8日投開票の衆議院選挙では、ほとんどの党が消費税減税を主張している。チームみらいは、消費税減税は唱えずに社会保険料の引き下げを主張しているが、こちらも財政コストがかかることは同じである。これに対して、マスコミおよび識者からの反応は財源を明示せよということだ。
(アフロ)
財源の明示については、自民や政権獲得を狙う中道改革連合は、財源も考えているようなところがあるが、れいわ新撰組や参政党といった政権獲得への議席獲得が見込まれにくい政党は財源については考えていないようだ。ただし、共産党は、法人税増税と金持ち増税を税源とすると主張している。
財源論の新しい考え方
食料品に対する消費税をゼロにすれば5兆円かかるのだから、その5兆円をどこから持って来るのか明示せよというのは当然の反応だ。しかし、税収が毎年増加することを考えても良い。

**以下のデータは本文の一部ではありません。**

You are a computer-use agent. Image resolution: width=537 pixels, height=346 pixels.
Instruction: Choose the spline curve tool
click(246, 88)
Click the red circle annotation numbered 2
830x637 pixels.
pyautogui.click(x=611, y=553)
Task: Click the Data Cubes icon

すなわち、今年5兆円足りなくても、来年税収が5兆円増えれば、財源を考えなくて良いことになる。では、毎年の税収をどう考えれば良いのだろうか。
一番単純には、2025年度87兆円の税収およびその他収入(以下の財政関係の数字は、断りがなければ内閣府「中長期の経済財政に関する試算(令和7年8月7日経済財政諮問会議提出)」による)が26年度でいくらになるかと考えるものだ。政府は昨年末に26年度の名目国内総生産(GDP)の成長率が3.4%と見通している。名目GDPが3%で伸びて行けば、税収は3%以上で伸びるはずで、税収弾性値を財務省が主張する1.1だとしても、税収は3%×1.1で増加する。
すなわち、26年度には90兆円となる見通しとも言える。3兆円の増収があるので財源の手当ては2兆円で良いことになる。